También esa maldita y recurrente desigualdad se muestra en nuestra literatura más sabia y deslumbrante, que seguimos conmemorando en este 2016 con Cervantes. Por ejemplo, en el capítulo XVII de la nueva versión recomendable de Andrés Gª Trapiello, don Quijote convida a Sancho a comer en una venta y cuando el ventero le pide que pague, nuestro hidalgo se niega en razón de su clase social y se marcha en su Rocinante, dejando a Sancho con la deuda, que paga casi mortalmente al ser manteado en el patio del lugar.

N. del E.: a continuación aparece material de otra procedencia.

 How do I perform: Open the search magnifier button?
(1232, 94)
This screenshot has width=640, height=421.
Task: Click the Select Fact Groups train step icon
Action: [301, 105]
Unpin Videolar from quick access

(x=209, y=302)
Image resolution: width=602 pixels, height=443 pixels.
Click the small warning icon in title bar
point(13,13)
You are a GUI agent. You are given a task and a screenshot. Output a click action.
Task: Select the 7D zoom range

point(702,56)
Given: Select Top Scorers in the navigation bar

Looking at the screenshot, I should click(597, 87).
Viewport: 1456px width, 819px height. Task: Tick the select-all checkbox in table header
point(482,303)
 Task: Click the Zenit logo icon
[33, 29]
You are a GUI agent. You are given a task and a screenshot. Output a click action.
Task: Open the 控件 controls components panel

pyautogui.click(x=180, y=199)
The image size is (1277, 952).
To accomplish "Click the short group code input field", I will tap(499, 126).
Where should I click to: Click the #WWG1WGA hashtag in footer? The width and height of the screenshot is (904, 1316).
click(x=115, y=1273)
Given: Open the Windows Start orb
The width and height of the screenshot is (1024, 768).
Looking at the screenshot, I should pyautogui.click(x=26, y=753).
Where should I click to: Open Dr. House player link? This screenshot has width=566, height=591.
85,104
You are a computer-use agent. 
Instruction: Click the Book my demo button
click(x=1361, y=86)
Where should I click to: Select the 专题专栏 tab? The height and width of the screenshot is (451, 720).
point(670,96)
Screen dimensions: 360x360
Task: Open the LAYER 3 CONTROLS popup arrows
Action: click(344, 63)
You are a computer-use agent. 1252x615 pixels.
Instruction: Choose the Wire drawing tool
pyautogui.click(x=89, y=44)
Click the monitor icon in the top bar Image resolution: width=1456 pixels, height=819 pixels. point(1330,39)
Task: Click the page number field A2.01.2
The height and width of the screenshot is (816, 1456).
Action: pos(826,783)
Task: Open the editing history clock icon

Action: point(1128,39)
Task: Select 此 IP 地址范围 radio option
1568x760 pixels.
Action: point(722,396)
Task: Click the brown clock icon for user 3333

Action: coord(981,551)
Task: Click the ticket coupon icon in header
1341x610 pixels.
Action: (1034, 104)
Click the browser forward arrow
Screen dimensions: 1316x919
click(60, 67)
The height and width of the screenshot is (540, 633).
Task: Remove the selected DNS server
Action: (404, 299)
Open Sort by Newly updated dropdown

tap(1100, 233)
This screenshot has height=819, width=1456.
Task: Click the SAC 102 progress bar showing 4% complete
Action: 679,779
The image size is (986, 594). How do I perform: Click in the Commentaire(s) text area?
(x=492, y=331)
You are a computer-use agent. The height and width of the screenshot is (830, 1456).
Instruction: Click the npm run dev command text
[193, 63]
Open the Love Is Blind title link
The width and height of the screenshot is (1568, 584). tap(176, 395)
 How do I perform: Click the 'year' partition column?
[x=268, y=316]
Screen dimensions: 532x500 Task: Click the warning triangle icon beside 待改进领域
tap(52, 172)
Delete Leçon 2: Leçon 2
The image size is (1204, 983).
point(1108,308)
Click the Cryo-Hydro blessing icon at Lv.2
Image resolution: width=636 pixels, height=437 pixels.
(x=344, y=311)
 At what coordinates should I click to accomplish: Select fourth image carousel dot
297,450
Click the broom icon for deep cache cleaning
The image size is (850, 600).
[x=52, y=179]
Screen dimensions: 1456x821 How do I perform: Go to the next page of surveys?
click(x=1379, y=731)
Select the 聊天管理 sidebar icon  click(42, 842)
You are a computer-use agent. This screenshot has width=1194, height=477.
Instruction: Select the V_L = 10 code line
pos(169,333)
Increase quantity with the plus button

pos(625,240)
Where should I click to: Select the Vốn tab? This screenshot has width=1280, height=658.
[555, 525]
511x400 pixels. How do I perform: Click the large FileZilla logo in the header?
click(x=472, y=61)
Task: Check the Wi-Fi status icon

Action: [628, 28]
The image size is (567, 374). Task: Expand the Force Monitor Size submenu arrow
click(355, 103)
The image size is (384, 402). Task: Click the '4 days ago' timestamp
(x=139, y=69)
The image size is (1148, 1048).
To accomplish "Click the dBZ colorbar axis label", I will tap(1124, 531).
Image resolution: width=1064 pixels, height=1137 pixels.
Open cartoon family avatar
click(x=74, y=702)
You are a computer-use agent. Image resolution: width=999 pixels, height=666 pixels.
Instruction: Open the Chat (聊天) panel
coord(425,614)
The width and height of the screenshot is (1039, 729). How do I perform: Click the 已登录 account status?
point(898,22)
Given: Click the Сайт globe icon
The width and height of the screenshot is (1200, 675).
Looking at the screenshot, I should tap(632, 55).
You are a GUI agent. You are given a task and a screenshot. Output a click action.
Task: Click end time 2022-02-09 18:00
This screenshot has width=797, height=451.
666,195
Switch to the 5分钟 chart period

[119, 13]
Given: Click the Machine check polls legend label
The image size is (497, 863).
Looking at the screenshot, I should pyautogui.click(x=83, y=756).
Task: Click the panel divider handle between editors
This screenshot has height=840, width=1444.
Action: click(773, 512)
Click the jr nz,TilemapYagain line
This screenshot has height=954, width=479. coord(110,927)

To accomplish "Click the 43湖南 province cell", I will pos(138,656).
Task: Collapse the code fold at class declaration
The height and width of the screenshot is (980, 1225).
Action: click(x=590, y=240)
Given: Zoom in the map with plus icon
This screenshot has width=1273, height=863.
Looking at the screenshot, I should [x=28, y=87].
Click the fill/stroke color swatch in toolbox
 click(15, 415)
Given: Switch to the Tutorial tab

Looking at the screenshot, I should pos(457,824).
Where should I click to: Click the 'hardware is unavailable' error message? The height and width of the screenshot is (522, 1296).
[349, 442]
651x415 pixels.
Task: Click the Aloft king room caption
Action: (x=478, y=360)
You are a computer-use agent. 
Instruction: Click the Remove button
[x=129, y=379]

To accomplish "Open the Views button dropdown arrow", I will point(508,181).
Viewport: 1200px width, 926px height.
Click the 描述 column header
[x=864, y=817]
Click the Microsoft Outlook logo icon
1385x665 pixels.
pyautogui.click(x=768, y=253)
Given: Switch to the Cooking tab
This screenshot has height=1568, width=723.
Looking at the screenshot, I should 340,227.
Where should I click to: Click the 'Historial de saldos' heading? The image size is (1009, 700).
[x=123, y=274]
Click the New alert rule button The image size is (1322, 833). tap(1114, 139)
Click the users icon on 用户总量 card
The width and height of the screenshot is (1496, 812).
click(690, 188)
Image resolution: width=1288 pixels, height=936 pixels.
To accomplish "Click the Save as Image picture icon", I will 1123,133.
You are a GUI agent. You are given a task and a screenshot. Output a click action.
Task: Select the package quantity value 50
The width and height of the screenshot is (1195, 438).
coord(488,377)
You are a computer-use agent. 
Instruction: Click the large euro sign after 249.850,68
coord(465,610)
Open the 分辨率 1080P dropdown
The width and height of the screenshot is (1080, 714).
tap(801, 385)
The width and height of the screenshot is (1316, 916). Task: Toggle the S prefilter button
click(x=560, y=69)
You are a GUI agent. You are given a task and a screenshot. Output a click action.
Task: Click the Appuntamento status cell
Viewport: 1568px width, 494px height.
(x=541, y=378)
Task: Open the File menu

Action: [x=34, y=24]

Parece claro que el caballero don Quijote puso el verbo y Sancho, su escudero, la carne.

Otra conmemoración este año es para un gobernante que lo fue por privilegio de sangre familiar, Carlos III, pero que benefició al país para siempre en muchas cosas, por ejemplo dejando entrar en España la Enciclopedia de Diderot y D´Alembert; la obra francesa revolucionaria frente a los poderes más crueles del momento (recreada por Pérez-Reverte Gutiérrez en Hombres buenos), y también por proclamar una Real Cédula (18 marzo 1783) para que el trabajo manual dejara de ser una afrenta social y, así, una gran parte de la población del país pudiera salir de su pobreza "honrada", al tener tierras y unas buenas manos desocupadas.

Otro mérito de Carlos de Borbón y su Consejo de Castilla fue conceder por primera vez en 1771 a un ayuntamiento de Canarias (y de España) el derecho de poder ser elegido por sufragio popular; y que se materializó para Santa Cruz de La Palma en 1773. Pero doscientos cuarenta y tres años después de haber ganado aquel verbo, para una nueva mayoría social por méritos personales frente a unos pocos, por derecho sanguíneo familiar desde la Conquista, tenemos la oportunidad de que, al menos, ese hito ejemplar de acuerdo político y social de Canarias esté presente en la exposición nacional que sobre el citado monarca se está preparando para este próximo otoño en Madrid.
También desde aquí lanzamos la idea inicial de un homenaje insular al que lideró aquel proceso, Anselmo Pérez de Brito, en el 250 aniversario de su muerte prematura, a celebrar en el año 2022, mediante un grupo escultórico o alto relieve, dedicado a él y sus compañeros de aquella lucha democrática ganada con el Pleito de los Regidores Perpetuos.

Además, serviría de recurso útil para ese turismo cultural creciente que busca un relato histórico local, y que por ahora no lo encuentra ni en el sol ni en el mar. La pared sur del atrio del ayuntamiento capitalino podría ser esa otra gran marca histórica, de interés nacional e internacional, y de visita ineludible.

Mientras tanto, el cine, la literatura y el periodismo independiente no dejarán de pasear su espejo libre para denunciar los abusos contra los derechos básicos de cada ser humano, incluyendo su medio ambiente. Tenemos que actualizar las políticas y los políticos para este siglo XXI: en avances contra la desigualdad escondida en el lenguaje, en las relaciones conyugales y de amistad, en las instituciones y organizaciones feudales-por-desiguales que seguimos pagando; en educación para la salud, el trabajo digno, la convivencia y el respeto cultural y religioso, pero recíproco; en una urgente economía nueva que salve nuestro planeta€
Que la sabiduría útil de los clásicos y modernos no se pierda en nuestras maravillosas pantallitas cotidianas. Recordamos aquí, completa, una frase famosa de Ortega y Gasset: "Yo soy yo y mi circunstancia, y si no la salvo a ella no me salvo yo".